Blade spray mass spectrometry is a new and exciting development to characterise molecules rapidly, and accurately, at very low (sub parts per billion) levels in complex matrices. Working with AstraZeneca and the Community for Analytical Measurement Science this project will push the limits of detection of analytical science to produce targeted and untargeted processes to detect mutagenic impurities in reaction mixtures and other realistic scenarios.

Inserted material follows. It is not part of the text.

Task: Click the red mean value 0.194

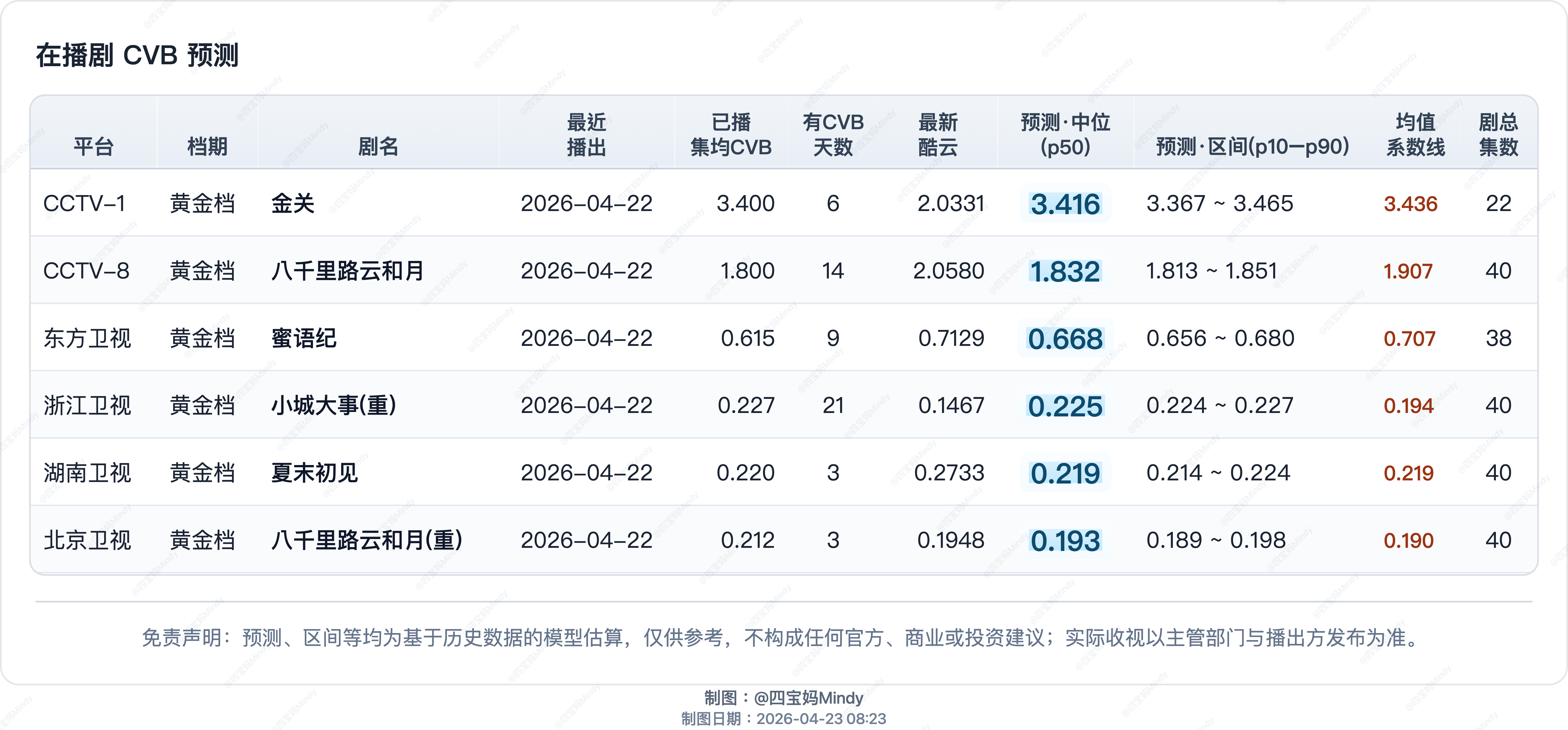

This project will work with mass spectrometry manufacturers and the blade spray developers to maximise the efficiency of the process which would be equally applicable to scenarios in environmental safety and forensic analysis. We will use a range of mass spectrometers to determine the optimum configuration and develop purpose-designed interfaces to maximise throughput, ease of use, and anti-contamination. Understanding the processes of pre-concentration, sample clean-up and ionisation will be key to developing highly sensitive analytical tools which could have significant impact in the development of next-generation pharmaceutical products.
For UK candidates, only UK fees are covered. To be eligible you must hold a 2:1 or higher in BSc or equivalent Masters level qualification.
If English is not your first language, you will be required to have an IELTS Academic score of 7.0 or above (or equivalent), with no sub-test score below 6.5.